Dearly Departed — Companies and Products That Didn't Make It
Esther Schindler writes "Some products just didn't deserve to die. But they did, because the companies made bad business decisions. Dearly Departed, revisits several favorites — from minicomputers to software utilities — and mourns the best and brightest that died an untimely death. What companies or products would you add? Which of them deserved to go?"
Seems to be primarily concerned wtih acquisitions that caused the death of companies. What about the acquisition and death of Netscape? I don't think it deserved to die and it was pretty much decided in multiple settlements that Microsoft's bundling of IE with Windows destroyed any chance Netscape had.
I've personally never used their old products but, you know, I do use Mozilla and it's derivatives and it's a fine browser. Unfortunate they didn't have a snowflake's chance in hell with Microsoft's actions.
My work here is dung.
That's easy: Webvan.
I loved Webvan. My friends loved Webvan. To this day, I think it was one of the best ideas to come out of the dot-com era, even though it was one of the first companies to go under when the bubble burst.
It is such a shame that they're gone, and the day I heard they were closing up shop (or technically, warehouse, I suppose) was a sad day indeed. Going to the grocery store is such a hassle, and I gladly paid the premium for the convenience.
I still think that the idea is valid, and if it were done right, would be a multibillion-dollar industry. Whoever takes up the cause now, though, would have to fight not only the trials and tribulations of starting a new business, but the legacy of the spectacular failure of Webvan before it.
What a shame. I can't believe that it's been six years since their demise.

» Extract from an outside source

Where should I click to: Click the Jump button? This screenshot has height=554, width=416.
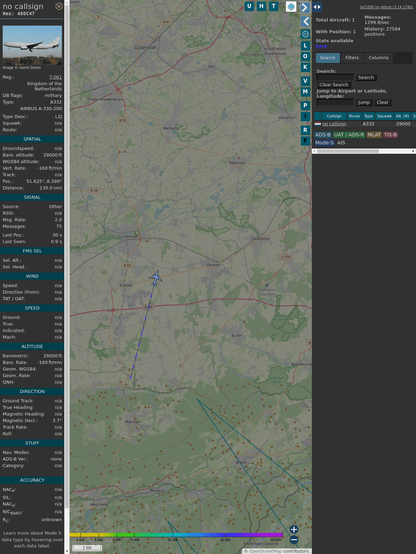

which least deserved to die
Really? Have you actually programmed on a DEC system? That was the most abominable IO record access semantics I have ever met in my career. An average homework written in pascal for a CS course consisted of one page of open declaration followed by 5 lines of homework. Totally nuts. Add to that the joke known as the BSD Unix subsystem (your best friend if you want to hack a DEC). Add to that the totally insane file/node/resource naming convention. I had that sorry excuse of an OS pwn3d left right and center anytime I liked. It was done mostly to run rogue or nethack which were prohibited by the club of religious freaks in charge of the computer system (I understood that they constitute a happy sect much later). It ended with getting a pre-expulsion warning and the equivalent of a campus ASBO where I was not allowed to enter a terminal room. No thank you. It deserved to die. Even the really clumsy early PC Unixes were so much better, it was simply unreal.

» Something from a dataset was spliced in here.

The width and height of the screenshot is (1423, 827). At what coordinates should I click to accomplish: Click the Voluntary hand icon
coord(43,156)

Borland deserved to die as well. While it had a fantastic DOS/protected mode compiler and runtime it never understood the idea that future will be ruled by resource editors and visual controls. I have had to deal with their visual controls on Mac (yep, Turbo Pascal 1.x for Mac System 8), Windows (both TPW and Dephi) and I have even tried to implement a graphical extension of the Vision stuff. It deserved to die. Anything else aside a rapid application development environment that did not understand the value of ready controls and resources did not belong on the market. Microsoft came with their lame, buggy, but usefull foundation class libs and wiped the floor. No surprise there.
I can continue with the list. Every single one of them had serious technical reasons to depart. While we may have some fond memories of them - good bye and good riddance. Unless you feel masochistic to write an RMS open statement and build a GUI with TPW (or god forbit TP for Mac).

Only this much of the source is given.